EXERCISE GOAL: Skip any pictures. Repeat the data exactly, from its first line through the line that holds "Task: Click inside the Filter text field", both included.

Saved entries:
========================================

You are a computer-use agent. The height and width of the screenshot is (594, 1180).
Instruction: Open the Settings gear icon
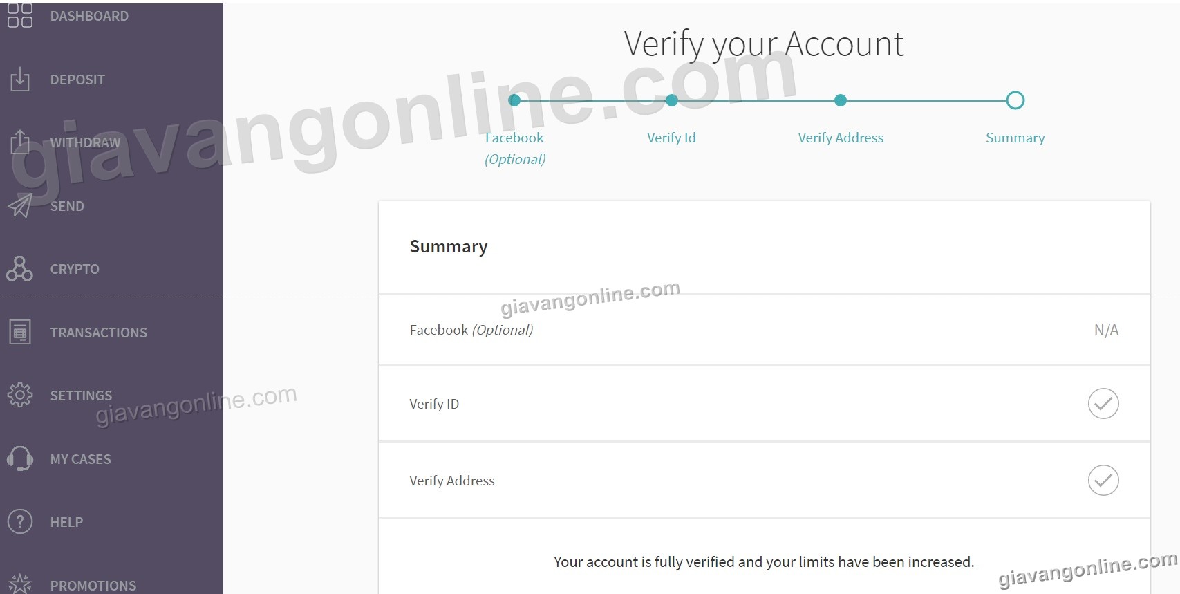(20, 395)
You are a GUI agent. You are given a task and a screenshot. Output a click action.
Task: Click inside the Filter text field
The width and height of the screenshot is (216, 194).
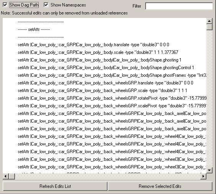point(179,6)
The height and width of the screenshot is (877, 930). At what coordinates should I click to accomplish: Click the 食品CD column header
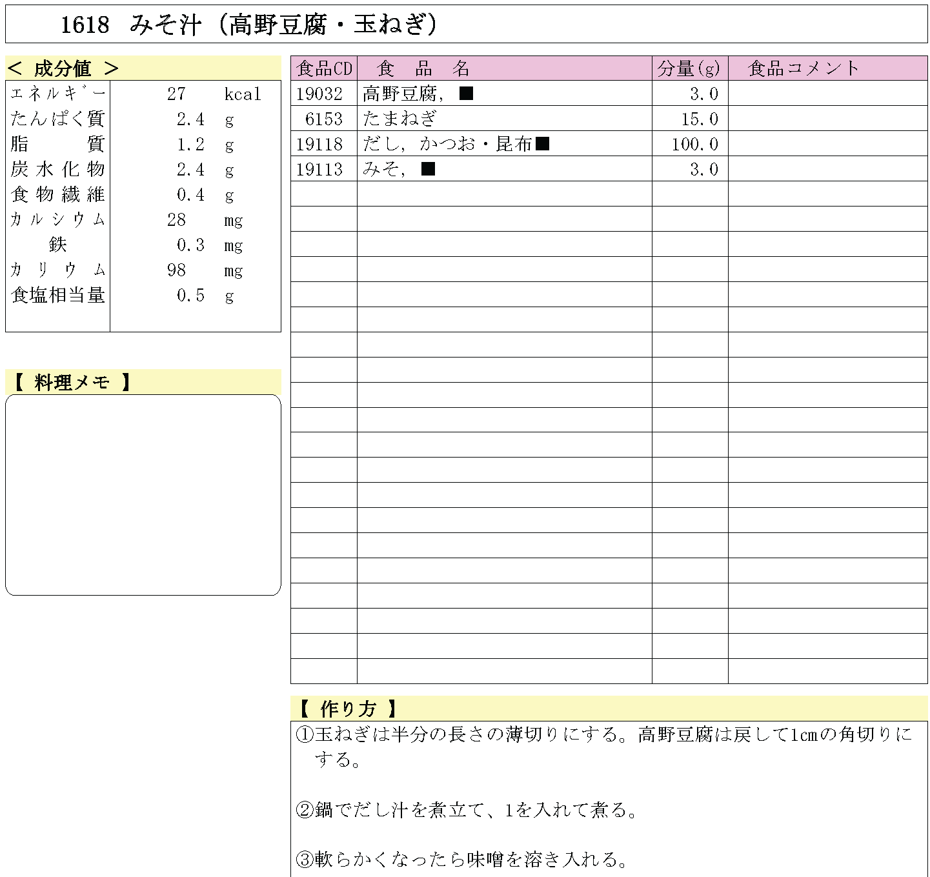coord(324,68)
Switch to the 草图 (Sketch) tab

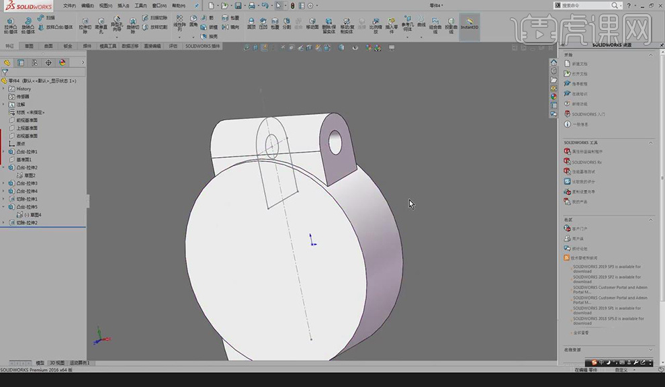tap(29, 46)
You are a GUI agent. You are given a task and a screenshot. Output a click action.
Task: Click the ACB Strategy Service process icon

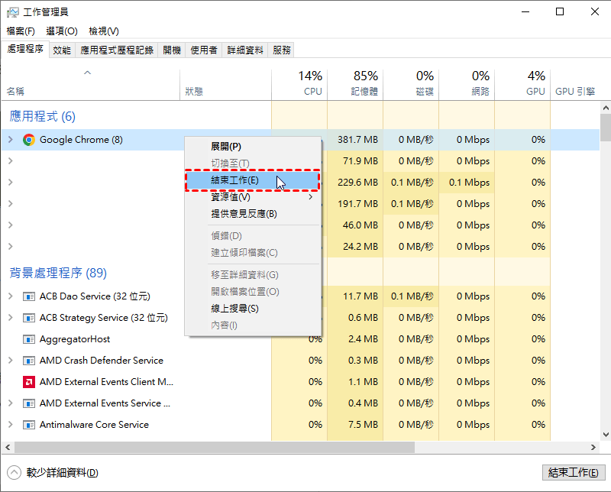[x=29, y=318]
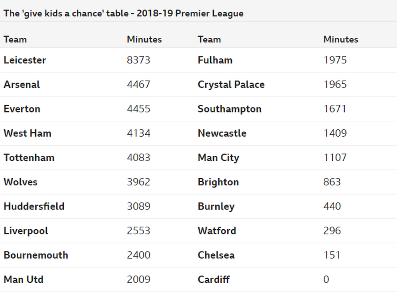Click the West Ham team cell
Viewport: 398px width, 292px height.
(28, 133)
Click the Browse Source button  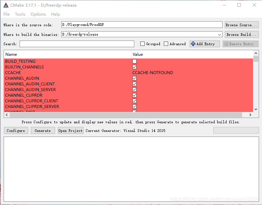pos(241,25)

========================================

EXERCISE OUTPUT:
You are a computer-use agent. The height and width of the screenshot is (594, 1180).
Instruction: Open the Settings gear icon
(20, 395)
You are a GUI agent. You are given a task and a screenshot. Output a click action.
Task: Click inside the Filter text field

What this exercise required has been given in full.